# Source records:

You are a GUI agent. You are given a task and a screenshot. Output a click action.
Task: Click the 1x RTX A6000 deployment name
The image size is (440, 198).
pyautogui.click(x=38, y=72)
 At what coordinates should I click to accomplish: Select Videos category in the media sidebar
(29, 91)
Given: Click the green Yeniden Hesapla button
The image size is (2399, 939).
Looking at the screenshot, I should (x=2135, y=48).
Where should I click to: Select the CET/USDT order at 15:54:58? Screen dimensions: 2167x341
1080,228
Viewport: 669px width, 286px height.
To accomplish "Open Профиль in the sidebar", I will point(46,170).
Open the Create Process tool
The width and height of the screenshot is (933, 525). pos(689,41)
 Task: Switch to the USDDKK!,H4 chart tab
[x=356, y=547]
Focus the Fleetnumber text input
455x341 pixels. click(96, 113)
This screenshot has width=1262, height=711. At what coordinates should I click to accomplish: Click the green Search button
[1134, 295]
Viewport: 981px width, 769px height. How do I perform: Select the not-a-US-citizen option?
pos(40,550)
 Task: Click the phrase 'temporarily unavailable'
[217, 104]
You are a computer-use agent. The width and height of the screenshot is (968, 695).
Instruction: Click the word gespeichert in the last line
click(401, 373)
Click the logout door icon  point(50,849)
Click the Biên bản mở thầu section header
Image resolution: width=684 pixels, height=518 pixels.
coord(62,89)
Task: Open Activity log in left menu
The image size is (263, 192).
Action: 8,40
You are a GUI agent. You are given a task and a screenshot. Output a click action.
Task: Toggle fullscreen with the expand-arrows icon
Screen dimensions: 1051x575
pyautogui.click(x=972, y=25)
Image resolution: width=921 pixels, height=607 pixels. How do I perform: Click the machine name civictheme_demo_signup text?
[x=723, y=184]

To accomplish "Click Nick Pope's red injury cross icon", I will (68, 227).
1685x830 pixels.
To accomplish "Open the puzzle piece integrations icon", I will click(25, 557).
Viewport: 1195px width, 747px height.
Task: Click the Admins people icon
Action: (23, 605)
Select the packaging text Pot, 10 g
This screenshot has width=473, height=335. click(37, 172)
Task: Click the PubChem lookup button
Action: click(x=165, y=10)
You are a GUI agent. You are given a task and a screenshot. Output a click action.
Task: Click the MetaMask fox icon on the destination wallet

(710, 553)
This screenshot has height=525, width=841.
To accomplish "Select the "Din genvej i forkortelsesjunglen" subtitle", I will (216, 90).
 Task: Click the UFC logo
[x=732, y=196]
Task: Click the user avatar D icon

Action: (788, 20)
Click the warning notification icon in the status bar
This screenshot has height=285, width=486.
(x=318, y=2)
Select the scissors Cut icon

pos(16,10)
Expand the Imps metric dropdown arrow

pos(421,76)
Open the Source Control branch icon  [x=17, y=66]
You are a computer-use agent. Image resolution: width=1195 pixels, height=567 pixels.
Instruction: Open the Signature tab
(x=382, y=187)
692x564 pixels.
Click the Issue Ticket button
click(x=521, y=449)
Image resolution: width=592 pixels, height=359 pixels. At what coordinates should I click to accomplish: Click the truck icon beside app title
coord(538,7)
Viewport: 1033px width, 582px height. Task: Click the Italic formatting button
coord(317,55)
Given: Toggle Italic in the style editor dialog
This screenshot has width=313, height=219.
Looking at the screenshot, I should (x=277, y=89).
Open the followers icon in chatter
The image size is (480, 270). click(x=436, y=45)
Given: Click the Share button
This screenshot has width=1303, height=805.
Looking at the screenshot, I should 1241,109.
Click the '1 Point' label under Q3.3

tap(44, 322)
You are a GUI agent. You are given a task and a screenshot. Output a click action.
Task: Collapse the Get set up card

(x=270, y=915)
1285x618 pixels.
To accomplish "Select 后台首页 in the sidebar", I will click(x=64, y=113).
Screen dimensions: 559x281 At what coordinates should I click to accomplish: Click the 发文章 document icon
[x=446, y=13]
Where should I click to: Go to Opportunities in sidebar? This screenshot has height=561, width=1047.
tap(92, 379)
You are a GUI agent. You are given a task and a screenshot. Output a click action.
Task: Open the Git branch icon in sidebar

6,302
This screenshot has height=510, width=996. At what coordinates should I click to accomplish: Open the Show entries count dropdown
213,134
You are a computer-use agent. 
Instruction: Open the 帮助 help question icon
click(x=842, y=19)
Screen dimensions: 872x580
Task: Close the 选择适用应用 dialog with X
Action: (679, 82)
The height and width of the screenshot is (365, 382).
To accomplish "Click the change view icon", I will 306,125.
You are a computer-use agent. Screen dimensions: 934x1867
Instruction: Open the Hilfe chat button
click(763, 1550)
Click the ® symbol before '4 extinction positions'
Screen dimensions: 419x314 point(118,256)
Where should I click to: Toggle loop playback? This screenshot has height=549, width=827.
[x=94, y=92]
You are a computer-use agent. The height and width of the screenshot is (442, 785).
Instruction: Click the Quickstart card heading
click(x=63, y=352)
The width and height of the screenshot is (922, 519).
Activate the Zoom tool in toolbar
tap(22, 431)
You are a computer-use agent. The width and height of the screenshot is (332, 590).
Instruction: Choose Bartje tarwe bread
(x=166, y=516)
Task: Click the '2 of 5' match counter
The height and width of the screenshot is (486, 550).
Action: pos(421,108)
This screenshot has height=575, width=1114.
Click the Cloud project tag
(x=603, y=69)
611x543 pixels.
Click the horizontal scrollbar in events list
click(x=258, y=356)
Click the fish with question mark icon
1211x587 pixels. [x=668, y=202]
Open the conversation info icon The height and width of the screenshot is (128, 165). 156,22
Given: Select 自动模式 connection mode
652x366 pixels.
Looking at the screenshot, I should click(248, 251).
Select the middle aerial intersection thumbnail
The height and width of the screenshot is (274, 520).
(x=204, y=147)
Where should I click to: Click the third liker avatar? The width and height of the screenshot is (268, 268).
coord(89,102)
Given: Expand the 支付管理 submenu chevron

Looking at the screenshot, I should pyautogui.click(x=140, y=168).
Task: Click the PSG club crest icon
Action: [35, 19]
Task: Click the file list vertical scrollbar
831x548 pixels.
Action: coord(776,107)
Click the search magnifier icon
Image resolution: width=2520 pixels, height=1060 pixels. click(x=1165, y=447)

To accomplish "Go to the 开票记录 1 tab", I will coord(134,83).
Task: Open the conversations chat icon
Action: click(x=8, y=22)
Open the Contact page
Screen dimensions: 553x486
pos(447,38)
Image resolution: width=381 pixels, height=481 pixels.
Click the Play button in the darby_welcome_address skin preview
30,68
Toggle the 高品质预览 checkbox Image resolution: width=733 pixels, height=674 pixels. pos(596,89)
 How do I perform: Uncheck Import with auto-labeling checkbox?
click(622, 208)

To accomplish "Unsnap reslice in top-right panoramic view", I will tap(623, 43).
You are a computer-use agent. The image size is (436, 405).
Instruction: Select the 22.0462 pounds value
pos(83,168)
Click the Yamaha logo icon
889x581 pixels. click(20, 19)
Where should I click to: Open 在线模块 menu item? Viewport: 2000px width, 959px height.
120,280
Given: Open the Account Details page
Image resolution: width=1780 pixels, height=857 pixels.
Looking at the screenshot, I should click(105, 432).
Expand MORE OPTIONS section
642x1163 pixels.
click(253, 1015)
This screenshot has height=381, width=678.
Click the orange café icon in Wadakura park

# Aim:
Write out all of the records above again, line for line, with nothing changed.

# The response:
You are a GUI agent. You are given a task and a screenshot. Output a click action.
Task: Click the 1x RTX A6000 deployment name
The image size is (440, 198).
pyautogui.click(x=38, y=72)
 At what coordinates should I click to accomplish: Select Videos category in the media sidebar
(29, 91)
Given: Click the green Yeniden Hesapla button
The image size is (2399, 939).
Looking at the screenshot, I should (x=2135, y=48).
Where should I click to: Select the CET/USDT order at 15:54:58? Screen dimensions: 2167x341
1080,228
Viewport: 669px width, 286px height.
To accomplish "Open Профиль in the sidebar", I will point(46,170).
Open the Create Process tool
The width and height of the screenshot is (933, 525). pos(689,41)
 Task: Switch to the USDDKK!,H4 chart tab
[x=356, y=547]
Focus the Fleetnumber text input
455x341 pixels. click(96, 113)
This screenshot has width=1262, height=711. At what coordinates should I click to accomplish: Click the green Search button
[1134, 295]
Viewport: 981px width, 769px height. How do I perform: Select the not-a-US-citizen option?
pos(40,550)
 Task: Click the phrase 'temporarily unavailable'
[217, 104]
You are a computer-use agent. The width and height of the screenshot is (968, 695).
Instruction: Click the word gespeichert in the last line
click(401, 373)
Click the logout door icon  point(50,849)
Click the Biên bản mở thầu section header
Image resolution: width=684 pixels, height=518 pixels.
coord(62,89)
Task: Open Activity log in left menu
The image size is (263, 192).
Action: 8,40
You are a GUI agent. You are given a task and a screenshot. Output a click action.
Task: Toggle fullscreen with the expand-arrows icon
Screen dimensions: 1051x575
pyautogui.click(x=972, y=25)
Image resolution: width=921 pixels, height=607 pixels. How do I perform: Click the machine name civictheme_demo_signup text?
[x=723, y=184]

To accomplish "Click Nick Pope's red injury cross icon", I will (68, 227).
1685x830 pixels.
To accomplish "Open the puzzle piece integrations icon", I will click(25, 557).
Viewport: 1195px width, 747px height.
Task: Click the Admins people icon
Action: (23, 605)
Select the packaging text Pot, 10 g
This screenshot has width=473, height=335. click(37, 172)
Task: Click the PubChem lookup button
Action: click(x=165, y=10)
You are a GUI agent. You are given a task and a screenshot. Output a click action.
Task: Click the MetaMask fox icon on the destination wallet

(710, 553)
This screenshot has height=525, width=841.
To accomplish "Select the "Din genvej i forkortelsesjunglen" subtitle", I will (216, 90).
 Task: Click the UFC logo
[x=732, y=196]
Task: Click the user avatar D icon

Action: (788, 20)
Click the warning notification icon in the status bar
This screenshot has height=285, width=486.
(x=318, y=2)
Select the scissors Cut icon

pos(16,10)
Expand the Imps metric dropdown arrow

pos(421,76)
Open the Source Control branch icon  [x=17, y=66]
You are a computer-use agent. Image resolution: width=1195 pixels, height=567 pixels.
Instruction: Open the Signature tab
(x=382, y=187)
692x564 pixels.
Click the Issue Ticket button
click(x=521, y=449)
Image resolution: width=592 pixels, height=359 pixels. At what coordinates should I click to accomplish: Click the truck icon beside app title
coord(538,7)
Viewport: 1033px width, 582px height. Task: Click the Italic formatting button
coord(317,55)
Given: Toggle Italic in the style editor dialog
This screenshot has width=313, height=219.
Looking at the screenshot, I should (x=277, y=89).
Open the followers icon in chatter
The image size is (480, 270). click(x=436, y=45)
Given: Click the Share button
This screenshot has width=1303, height=805.
Looking at the screenshot, I should 1241,109.
Click the '1 Point' label under Q3.3

tap(44, 322)
You are a GUI agent. You are given a task and a screenshot. Output a click action.
Task: Collapse the Get set up card

(x=270, y=915)
1285x618 pixels.
To accomplish "Select 后台首页 in the sidebar", I will click(x=64, y=113).
Screen dimensions: 559x281 At what coordinates should I click to accomplish: Click the 发文章 document icon
[x=446, y=13]
Where should I click to: Go to Opportunities in sidebar? This screenshot has height=561, width=1047.
tap(92, 379)
You are a GUI agent. You are given a task and a screenshot. Output a click action.
Task: Open the Git branch icon in sidebar

6,302
This screenshot has height=510, width=996. At what coordinates should I click to accomplish: Open the Show entries count dropdown
213,134
You are a computer-use agent. 
Instruction: Open the 帮助 help question icon
click(x=842, y=19)
Screen dimensions: 872x580
Task: Close the 选择适用应用 dialog with X
Action: (679, 82)
The height and width of the screenshot is (365, 382).
To accomplish "Click the change view icon", I will 306,125.
You are a computer-use agent. Screen dimensions: 934x1867
Instruction: Open the Hilfe chat button
click(763, 1550)
Click the ® symbol before '4 extinction positions'
Screen dimensions: 419x314 point(118,256)
Where should I click to: Toggle loop playback? This screenshot has height=549, width=827.
[x=94, y=92]
You are a computer-use agent. The height and width of the screenshot is (442, 785).
Instruction: Click the Quickstart card heading
click(x=63, y=352)
The width and height of the screenshot is (922, 519).
Activate the Zoom tool in toolbar
tap(22, 431)
You are a computer-use agent. The width and height of the screenshot is (332, 590).
Instruction: Choose Bartje tarwe bread
(x=166, y=516)
Task: Click the '2 of 5' match counter
The height and width of the screenshot is (486, 550).
Action: pos(421,108)
This screenshot has height=575, width=1114.
Click the Cloud project tag
(x=603, y=69)
611x543 pixels.
Click the horizontal scrollbar in events list
click(x=258, y=356)
Click the fish with question mark icon
1211x587 pixels. [x=668, y=202]
Open the conversation info icon The height and width of the screenshot is (128, 165). 156,22
Given: Select 自动模式 connection mode
652x366 pixels.
Looking at the screenshot, I should click(248, 251).
Select the middle aerial intersection thumbnail
The height and width of the screenshot is (274, 520).
(x=204, y=147)
Where should I click to: Click the third liker avatar? The width and height of the screenshot is (268, 268).
coord(89,102)
Given: Expand the 支付管理 submenu chevron

Looking at the screenshot, I should pyautogui.click(x=140, y=168).
Task: Click the PSG club crest icon
Action: [35, 19]
Task: Click the file list vertical scrollbar
831x548 pixels.
Action: coord(776,107)
Click the search magnifier icon
Image resolution: width=2520 pixels, height=1060 pixels. click(x=1165, y=447)

To accomplish "Go to the 开票记录 1 tab", I will coord(134,83).
Task: Open the conversations chat icon
Action: click(x=8, y=22)
Open the Contact page
Screen dimensions: 553x486
pos(447,38)
Image resolution: width=381 pixels, height=481 pixels.
Click the Play button in the darby_welcome_address skin preview
30,68
Toggle the 高品质预览 checkbox Image resolution: width=733 pixels, height=674 pixels. pos(596,89)
 How do I perform: Uncheck Import with auto-labeling checkbox?
click(622, 208)

To accomplish "Unsnap reslice in top-right panoramic view", I will tap(623, 43).
You are a computer-use agent. The image size is (436, 405).
Instruction: Select the 22.0462 pounds value
pos(83,168)
Click the Yamaha logo icon
889x581 pixels. click(20, 19)
Where should I click to: Open 在线模块 menu item? Viewport: 2000px width, 959px height.
120,280
Given: Open the Account Details page
Image resolution: width=1780 pixels, height=857 pixels.
Looking at the screenshot, I should click(105, 432).
Expand MORE OPTIONS section
642x1163 pixels.
click(253, 1015)
This screenshot has height=381, width=678.
Click the orange café icon in Wadakura park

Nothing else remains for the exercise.